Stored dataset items
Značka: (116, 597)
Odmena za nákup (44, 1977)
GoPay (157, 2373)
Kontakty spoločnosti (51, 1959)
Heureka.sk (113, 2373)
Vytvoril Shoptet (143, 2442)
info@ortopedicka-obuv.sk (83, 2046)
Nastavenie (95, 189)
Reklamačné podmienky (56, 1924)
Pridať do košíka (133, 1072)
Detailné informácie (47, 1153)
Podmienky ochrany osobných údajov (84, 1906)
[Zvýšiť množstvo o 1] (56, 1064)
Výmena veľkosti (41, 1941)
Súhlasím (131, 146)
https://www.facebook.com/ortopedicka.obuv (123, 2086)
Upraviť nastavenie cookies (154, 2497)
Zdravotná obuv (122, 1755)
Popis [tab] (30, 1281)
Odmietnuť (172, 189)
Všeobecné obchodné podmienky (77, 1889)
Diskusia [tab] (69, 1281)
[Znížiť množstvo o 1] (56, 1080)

==

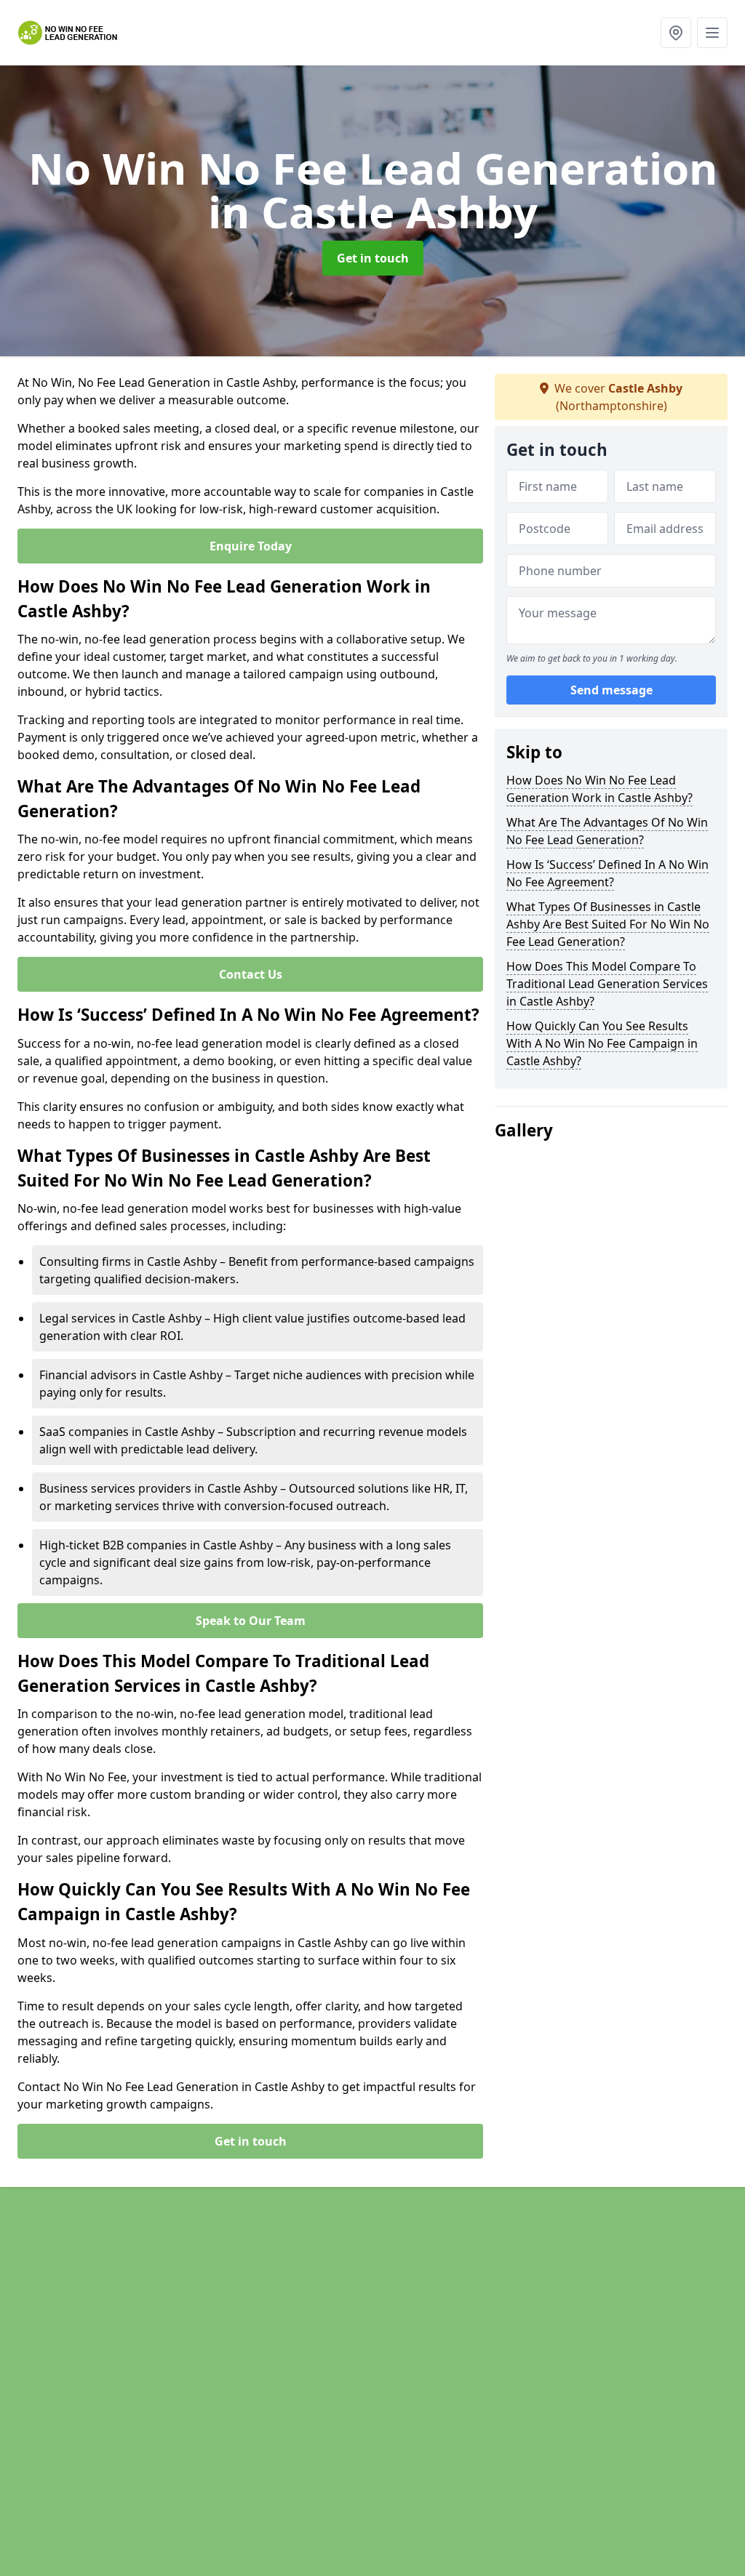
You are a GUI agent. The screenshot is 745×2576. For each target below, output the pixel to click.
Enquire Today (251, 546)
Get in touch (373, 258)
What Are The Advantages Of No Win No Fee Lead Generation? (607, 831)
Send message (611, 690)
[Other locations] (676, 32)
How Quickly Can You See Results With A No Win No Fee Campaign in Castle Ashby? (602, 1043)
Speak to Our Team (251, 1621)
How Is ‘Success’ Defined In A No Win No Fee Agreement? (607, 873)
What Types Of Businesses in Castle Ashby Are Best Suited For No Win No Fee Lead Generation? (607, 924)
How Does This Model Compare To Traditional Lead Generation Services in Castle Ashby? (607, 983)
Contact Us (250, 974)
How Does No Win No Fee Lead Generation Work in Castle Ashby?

== EXERCISE OBJECTIVE ==
Every line of the entries above that holds "Ashby" should be copied out.

== RESPONSE FOR THIS EXERCISE ==
How Quickly Can You See Results With A No Win No Fee Campaign in Castle Ashby? (602, 1043)
What Types Of Businesses in Castle Ashby Are Best Suited For No Win No Fee Lead Generation? (607, 924)
How Does This Model Compare To Traditional Lead Generation Services in Castle Ashby? (607, 983)
How Does No Win No Fee Lead Generation Work in Castle Ashby?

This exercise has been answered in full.